Tuesday 25 August 2015

Fiona Tan – Baltic Mill, Gateshead

http://www.balticmill.com/whats-on/exhibitions/fiona-tan-depot
Visited this exhibition twice, once on my own and once in the company of some fellow students. The main advertised attraction was her installation DEPOT, which commemorated an event from recent UK history when a large preserved whale was trundled round the country in a very large lorry as a sort of fairground attraction. I had been quite keen to see this as it as advertised as a sort of cabinet of curiosities – but in reality the most curious thing was the fact that anyone bothered to assemble a huge lorry so many floors up.

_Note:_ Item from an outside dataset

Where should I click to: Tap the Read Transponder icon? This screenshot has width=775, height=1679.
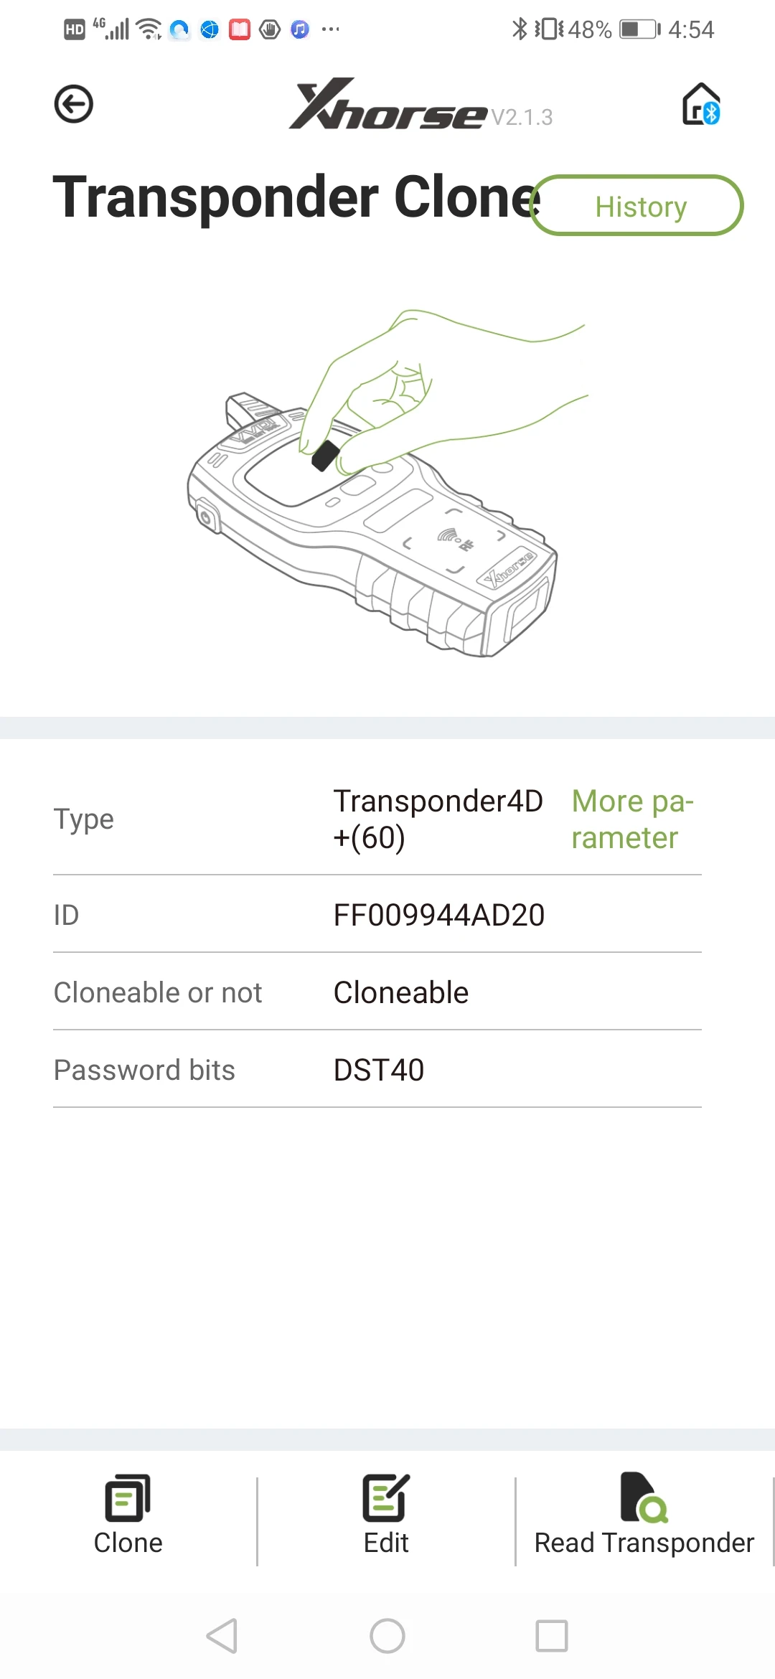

The cabinets in the back contained some rather delightful glass models of sea anemones, there was a somewhat unlikely narwhal tusk in a case on the wall and a film in what appears to be a trademark Tan style showing a museum collection of preserved aquatic creatures. Overall I found it a bit underwhelming, although I can see that as a modern take on the idea of a cabinet of curiosities it had some traction.

I was rather more interested in the two films showing on the floor below. In one room was Disorient 2009 which according to the catalogue “juxtaposes fantasy and the reality of the trade route between Venice and Asia, with a voiceover comprised solely of evocative quotes from Marco Polo’s 700-year-old book The Travels”. While I didn’t have the time to sit through all of it I found it absolutely fascinating, perhaps because it related so closely to my own ideas in assignment 3 with it’s12th century travelogue contrasting with the images of modern locations on the silk road. It was also twinned with a film which seemed much closer to a cabinet of curiosities – more museum items related to the silk road.

The second film installation Inventory 2012, accompanied by a somewhat eerie soundtrack, was filmed at Sir John Soane’s Museum in London and showed details of his personal collection, which is housed in “one of the most extraordinary public museums in the world”. The sheer quantity of material, packed cheek by jowl in to a relatively small space could not help but generate interesting alignments, and fanciful relationships to keep the imagination running with possible narratives.

I need a closer look at Tan’s work…it seems to have interesting parallels with the work of Mark Dion I blogged in my last post, and both seem to relate to my assignment 5 and to some of the ideas I thinking of taking into my final level (assuming I pass this one). The same holds true for the general philosophy of “cabinets of curiosity” – which is clearly worth some research. I find it more than slightly frustrating that none of this turned up until it was too late to really influence my output on this course, but it does help me contextualise what I’m doing and provide me with some confidence that I’m not completely bonkers.